## [Request 1]
In the Keras sequence-label post, why does the last column of the matrix for CADB contain only 0s?

## [Document passage]

Reputation: 605
I am trying to design a classification model based on Deep Learning with TensorFlow and Keras. In my model, the label is a sequence with variable length, for example: ABC, CADB or ABCDB.
For simplicity, in the output layer I use a fixed length(equals to that of the longest sequence) to store all sequences. So if the length of a sequence is shorter than the fixed length, the sequence is represented by one-hot vectors(corresponds to the seuqence's actual length) and zero vectors(corresponds to the remaining length).
For example, if the fixed length is 5, a sequence CADB is represented by a 4 * 5 matrix like this:
Please note: the first 4 columns of this matrix are one-hot vectors, each of which has one and only one 1 entry, and all other entries are 0s. But the entries of the last column are all 0s, which can be seen as a zero padding because the sequence is not long enough.

## [Request 2]
Reproduce verbatim the rows beginning with the row that contains "DocSouth (631, 2466)" and ending with the row that contains "Features (305, 442)", including both of those rows.

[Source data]
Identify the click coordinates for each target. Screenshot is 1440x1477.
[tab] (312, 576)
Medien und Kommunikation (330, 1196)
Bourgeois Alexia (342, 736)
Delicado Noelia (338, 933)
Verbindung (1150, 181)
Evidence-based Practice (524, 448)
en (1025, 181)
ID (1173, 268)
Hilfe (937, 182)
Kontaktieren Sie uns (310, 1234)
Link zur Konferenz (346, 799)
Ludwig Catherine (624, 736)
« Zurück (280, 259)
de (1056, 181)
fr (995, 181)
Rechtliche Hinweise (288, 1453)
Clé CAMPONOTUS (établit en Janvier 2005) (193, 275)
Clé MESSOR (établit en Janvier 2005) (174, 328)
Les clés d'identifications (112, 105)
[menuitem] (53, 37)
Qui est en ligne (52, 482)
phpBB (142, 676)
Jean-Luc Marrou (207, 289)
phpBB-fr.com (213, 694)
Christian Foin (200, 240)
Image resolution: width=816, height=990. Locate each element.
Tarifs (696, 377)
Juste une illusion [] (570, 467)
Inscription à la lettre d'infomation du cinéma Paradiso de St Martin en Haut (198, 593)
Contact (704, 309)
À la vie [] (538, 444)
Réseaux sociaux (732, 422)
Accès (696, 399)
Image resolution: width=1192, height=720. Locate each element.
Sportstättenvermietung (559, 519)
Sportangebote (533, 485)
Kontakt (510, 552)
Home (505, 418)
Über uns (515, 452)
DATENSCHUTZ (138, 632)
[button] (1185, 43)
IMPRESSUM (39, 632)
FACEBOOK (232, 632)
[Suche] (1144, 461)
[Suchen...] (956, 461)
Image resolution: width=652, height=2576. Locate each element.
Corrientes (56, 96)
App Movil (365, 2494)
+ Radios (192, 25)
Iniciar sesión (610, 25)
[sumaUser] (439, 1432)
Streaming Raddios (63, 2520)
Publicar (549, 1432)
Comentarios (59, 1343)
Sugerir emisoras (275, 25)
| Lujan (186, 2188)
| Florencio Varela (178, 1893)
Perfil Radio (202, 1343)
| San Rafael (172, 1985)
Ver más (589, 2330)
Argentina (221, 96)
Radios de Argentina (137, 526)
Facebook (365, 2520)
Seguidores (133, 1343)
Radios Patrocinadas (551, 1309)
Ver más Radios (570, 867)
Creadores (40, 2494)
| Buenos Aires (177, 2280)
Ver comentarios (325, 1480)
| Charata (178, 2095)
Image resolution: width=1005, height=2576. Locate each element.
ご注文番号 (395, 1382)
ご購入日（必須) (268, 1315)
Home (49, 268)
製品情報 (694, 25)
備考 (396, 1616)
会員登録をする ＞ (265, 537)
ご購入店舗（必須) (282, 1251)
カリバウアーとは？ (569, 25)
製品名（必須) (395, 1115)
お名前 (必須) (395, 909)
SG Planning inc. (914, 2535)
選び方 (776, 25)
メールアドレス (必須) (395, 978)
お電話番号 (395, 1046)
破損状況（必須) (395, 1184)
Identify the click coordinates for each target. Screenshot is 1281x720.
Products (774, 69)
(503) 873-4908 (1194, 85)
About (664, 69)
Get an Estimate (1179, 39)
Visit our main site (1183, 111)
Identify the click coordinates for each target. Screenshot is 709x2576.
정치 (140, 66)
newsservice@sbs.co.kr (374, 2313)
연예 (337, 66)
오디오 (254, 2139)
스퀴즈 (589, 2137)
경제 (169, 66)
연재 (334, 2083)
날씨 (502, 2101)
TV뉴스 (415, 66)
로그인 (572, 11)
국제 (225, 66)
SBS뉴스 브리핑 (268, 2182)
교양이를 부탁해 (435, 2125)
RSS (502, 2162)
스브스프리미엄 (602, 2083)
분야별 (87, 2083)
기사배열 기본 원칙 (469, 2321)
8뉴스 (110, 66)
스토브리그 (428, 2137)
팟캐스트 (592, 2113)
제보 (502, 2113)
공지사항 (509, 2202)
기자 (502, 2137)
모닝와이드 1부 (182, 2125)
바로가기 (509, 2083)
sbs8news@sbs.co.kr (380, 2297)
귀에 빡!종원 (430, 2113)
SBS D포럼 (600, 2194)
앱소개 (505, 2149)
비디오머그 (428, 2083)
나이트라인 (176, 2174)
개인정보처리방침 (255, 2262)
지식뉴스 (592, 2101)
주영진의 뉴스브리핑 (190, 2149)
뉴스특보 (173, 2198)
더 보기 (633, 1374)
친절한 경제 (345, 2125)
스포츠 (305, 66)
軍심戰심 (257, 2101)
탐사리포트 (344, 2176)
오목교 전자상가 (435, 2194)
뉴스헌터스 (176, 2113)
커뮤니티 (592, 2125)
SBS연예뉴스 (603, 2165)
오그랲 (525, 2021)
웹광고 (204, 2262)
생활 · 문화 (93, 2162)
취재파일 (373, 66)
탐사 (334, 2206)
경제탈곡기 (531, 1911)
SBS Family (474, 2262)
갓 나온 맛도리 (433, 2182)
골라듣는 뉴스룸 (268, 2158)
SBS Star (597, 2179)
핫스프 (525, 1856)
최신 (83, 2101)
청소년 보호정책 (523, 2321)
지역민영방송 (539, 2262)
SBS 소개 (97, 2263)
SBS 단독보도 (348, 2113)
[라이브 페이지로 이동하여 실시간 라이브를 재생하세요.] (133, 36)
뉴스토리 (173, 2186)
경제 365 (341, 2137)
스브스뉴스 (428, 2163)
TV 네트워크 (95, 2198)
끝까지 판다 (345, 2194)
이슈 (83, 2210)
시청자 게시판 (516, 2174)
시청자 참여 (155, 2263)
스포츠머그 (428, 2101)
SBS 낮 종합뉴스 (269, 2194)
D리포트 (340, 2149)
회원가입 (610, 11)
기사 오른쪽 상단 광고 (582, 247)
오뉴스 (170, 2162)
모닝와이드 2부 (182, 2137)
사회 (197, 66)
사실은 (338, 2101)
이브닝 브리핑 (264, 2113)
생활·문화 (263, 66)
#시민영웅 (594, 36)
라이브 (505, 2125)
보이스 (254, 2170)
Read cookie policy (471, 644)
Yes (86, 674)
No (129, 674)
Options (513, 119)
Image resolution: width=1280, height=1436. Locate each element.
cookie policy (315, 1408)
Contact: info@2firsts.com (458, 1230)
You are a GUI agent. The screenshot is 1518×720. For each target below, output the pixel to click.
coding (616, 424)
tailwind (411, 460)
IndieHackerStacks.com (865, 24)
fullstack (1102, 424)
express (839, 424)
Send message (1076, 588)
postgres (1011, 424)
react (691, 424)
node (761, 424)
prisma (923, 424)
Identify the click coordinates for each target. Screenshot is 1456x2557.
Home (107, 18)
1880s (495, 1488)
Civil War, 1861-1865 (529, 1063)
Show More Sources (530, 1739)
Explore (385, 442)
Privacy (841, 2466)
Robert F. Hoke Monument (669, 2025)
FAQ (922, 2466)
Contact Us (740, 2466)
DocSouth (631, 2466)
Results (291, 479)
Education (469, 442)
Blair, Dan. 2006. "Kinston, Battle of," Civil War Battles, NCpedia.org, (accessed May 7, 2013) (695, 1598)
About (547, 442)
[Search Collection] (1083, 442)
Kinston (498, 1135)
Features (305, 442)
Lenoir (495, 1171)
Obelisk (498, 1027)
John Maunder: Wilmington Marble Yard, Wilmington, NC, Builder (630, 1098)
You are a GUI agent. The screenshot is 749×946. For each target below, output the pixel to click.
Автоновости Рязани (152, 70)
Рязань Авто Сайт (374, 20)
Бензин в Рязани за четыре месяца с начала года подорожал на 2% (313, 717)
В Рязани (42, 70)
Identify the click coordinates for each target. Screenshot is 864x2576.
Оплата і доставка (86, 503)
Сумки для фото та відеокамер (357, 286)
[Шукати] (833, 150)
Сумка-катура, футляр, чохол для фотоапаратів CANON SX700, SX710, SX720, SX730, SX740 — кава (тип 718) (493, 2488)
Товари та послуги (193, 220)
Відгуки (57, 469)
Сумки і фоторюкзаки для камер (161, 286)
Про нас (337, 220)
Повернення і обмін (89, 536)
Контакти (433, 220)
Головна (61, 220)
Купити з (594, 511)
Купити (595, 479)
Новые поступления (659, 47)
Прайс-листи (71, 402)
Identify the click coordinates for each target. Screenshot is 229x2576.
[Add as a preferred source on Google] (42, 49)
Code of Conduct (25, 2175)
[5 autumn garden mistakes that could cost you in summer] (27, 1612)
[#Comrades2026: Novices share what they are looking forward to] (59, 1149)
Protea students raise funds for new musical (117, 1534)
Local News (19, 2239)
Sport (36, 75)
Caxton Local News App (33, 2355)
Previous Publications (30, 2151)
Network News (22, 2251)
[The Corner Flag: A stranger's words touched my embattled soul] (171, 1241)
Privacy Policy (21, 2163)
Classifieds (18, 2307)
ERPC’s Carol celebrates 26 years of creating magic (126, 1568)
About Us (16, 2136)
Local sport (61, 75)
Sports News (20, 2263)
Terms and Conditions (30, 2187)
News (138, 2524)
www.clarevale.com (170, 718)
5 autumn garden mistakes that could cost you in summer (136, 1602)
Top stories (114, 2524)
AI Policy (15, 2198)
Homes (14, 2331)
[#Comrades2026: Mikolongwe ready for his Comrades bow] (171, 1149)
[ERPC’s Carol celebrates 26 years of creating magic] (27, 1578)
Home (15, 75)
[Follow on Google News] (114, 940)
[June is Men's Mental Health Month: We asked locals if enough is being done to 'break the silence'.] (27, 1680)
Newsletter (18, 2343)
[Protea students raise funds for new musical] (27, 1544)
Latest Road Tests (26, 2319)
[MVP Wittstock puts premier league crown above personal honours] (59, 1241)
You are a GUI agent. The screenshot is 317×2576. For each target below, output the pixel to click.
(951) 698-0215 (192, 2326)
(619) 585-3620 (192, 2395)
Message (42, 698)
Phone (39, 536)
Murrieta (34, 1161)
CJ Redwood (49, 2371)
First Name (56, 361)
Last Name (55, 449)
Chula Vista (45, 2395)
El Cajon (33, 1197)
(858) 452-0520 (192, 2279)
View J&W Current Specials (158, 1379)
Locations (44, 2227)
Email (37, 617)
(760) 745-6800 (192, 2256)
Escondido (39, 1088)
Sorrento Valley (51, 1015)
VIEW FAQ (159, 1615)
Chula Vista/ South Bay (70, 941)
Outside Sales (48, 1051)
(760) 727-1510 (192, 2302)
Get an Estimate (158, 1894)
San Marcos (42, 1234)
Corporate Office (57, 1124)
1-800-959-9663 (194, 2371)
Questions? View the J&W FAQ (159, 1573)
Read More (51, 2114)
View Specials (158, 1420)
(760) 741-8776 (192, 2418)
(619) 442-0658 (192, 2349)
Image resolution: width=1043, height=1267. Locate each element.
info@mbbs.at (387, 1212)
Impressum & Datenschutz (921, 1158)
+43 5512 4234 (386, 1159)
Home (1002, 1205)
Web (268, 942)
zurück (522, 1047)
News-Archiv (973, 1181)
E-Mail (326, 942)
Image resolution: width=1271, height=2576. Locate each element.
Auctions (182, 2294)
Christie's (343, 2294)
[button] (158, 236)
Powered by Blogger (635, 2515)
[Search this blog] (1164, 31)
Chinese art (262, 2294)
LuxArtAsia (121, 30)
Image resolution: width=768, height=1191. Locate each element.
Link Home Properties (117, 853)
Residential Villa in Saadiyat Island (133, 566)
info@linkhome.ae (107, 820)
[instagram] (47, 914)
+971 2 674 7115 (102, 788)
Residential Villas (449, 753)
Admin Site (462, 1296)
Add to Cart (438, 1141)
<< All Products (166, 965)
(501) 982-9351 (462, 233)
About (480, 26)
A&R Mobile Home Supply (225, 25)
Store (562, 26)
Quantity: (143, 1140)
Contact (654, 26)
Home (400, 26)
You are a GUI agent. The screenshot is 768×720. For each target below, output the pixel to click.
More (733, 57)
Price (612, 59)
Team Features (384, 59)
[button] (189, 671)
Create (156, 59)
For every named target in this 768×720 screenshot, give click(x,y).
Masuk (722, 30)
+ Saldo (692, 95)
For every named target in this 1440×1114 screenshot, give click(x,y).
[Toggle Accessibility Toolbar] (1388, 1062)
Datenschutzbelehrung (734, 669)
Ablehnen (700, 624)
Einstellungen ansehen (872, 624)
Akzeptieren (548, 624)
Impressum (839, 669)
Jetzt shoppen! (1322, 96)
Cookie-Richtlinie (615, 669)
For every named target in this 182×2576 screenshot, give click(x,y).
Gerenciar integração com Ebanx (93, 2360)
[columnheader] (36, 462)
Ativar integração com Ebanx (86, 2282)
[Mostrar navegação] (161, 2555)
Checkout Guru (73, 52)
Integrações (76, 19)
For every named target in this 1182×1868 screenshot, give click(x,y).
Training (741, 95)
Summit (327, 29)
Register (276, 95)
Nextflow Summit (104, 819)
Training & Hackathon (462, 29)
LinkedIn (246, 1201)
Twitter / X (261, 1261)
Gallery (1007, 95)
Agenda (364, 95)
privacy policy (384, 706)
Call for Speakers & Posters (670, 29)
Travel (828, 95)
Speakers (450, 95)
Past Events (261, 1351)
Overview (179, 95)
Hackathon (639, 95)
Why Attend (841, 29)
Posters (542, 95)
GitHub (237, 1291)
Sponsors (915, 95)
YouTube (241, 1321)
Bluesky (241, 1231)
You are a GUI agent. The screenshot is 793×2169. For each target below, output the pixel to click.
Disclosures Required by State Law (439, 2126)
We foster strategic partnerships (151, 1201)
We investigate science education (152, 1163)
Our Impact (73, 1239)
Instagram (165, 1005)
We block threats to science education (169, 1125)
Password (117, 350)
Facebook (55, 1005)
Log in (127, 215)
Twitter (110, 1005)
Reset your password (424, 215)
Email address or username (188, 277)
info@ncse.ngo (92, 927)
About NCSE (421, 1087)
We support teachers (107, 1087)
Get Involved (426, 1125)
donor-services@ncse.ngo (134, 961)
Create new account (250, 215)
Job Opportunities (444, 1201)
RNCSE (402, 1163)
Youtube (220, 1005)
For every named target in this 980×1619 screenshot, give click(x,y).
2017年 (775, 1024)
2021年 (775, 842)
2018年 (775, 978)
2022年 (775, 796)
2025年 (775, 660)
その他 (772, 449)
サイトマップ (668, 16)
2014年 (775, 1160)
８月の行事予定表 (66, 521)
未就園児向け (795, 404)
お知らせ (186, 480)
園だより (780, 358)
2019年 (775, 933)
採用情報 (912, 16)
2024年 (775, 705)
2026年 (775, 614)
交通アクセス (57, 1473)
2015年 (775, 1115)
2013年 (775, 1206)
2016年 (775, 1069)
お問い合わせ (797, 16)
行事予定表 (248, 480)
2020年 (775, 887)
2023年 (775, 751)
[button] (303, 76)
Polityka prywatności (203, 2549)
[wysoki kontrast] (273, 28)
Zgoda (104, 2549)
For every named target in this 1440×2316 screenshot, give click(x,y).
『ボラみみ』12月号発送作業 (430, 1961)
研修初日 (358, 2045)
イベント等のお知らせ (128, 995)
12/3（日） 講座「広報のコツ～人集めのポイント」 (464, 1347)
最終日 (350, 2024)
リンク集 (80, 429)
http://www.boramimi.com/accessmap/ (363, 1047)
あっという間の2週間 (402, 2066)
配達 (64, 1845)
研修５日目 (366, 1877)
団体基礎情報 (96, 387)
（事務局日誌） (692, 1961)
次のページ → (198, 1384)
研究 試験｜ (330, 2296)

## [Final result 1]
The fixed length in the example is 5, but CADB has only four letters. Its first four columns hold one-hot vectors, and the fifth column is all 0s. That column acts as zero padding because the sequence is not long enough to fill the fixed length.

## [Final result 2]
DocSouth (631, 2466)
Results (291, 479)
Education (469, 442)
Blair, Dan. 2006. "Kinston, Battle of," Civil War Battles, NCpedia.org, (accessed May 7, 2013) (695, 1598)
About (547, 442)
[Search Collection] (1083, 442)
Kinston (498, 1135)
Features (305, 442)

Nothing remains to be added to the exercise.